Copy verbatim the block of lines in the entries below whose first line contains "Given: Enable the Module fieldtype switch" and whose last line contains "This screenshot has height=274, width=689.". Leave out all other lines.

## EXCERPTED RECORDS
● ● ● ● ● ● ●
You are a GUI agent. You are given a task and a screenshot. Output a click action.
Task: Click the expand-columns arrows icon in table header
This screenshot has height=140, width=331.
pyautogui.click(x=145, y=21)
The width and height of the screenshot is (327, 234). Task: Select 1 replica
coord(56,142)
● ● ● ● ● ● ●
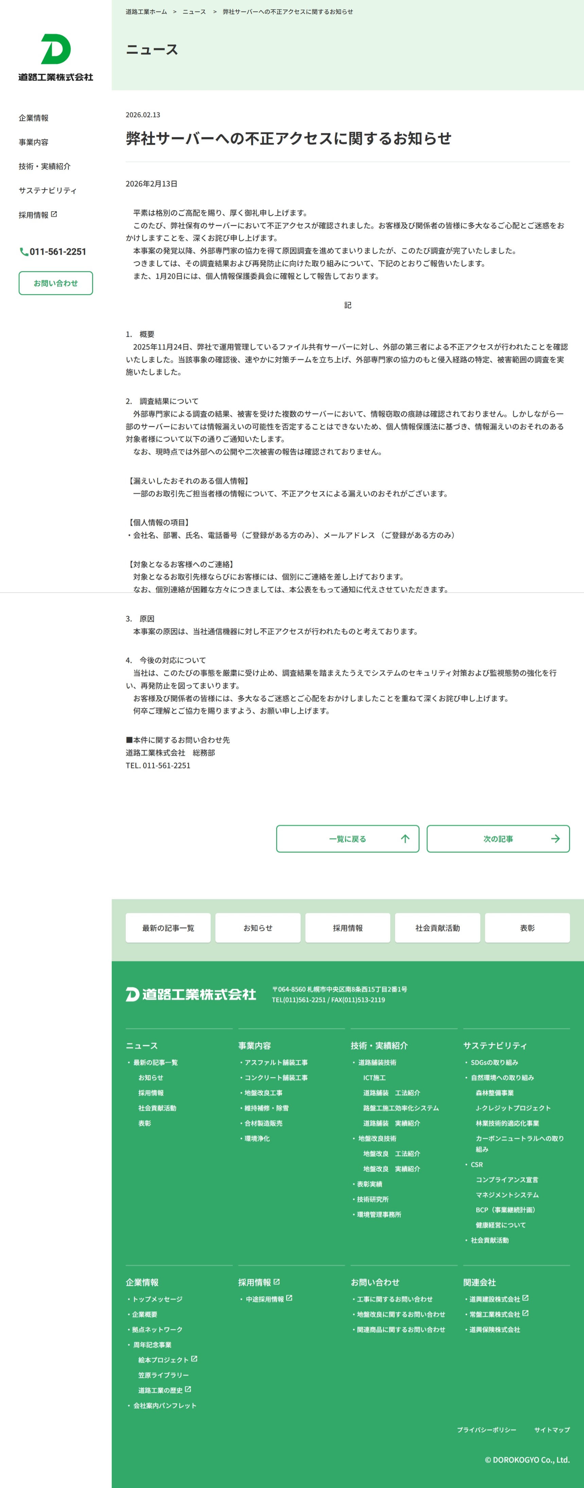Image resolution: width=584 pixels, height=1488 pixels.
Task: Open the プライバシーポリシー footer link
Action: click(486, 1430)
● ● ● ● ● ● ●
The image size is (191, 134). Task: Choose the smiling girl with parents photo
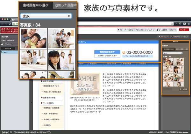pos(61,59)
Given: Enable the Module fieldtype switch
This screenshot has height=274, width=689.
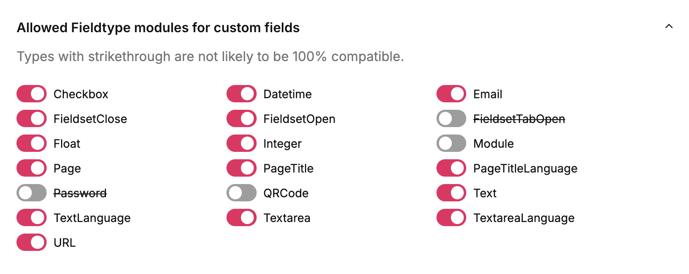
● ● ● ● ● ● ●
## RESPONSE TO THE TASK
Given: Enable the Module fieldtype switch
This screenshot has height=274, width=689.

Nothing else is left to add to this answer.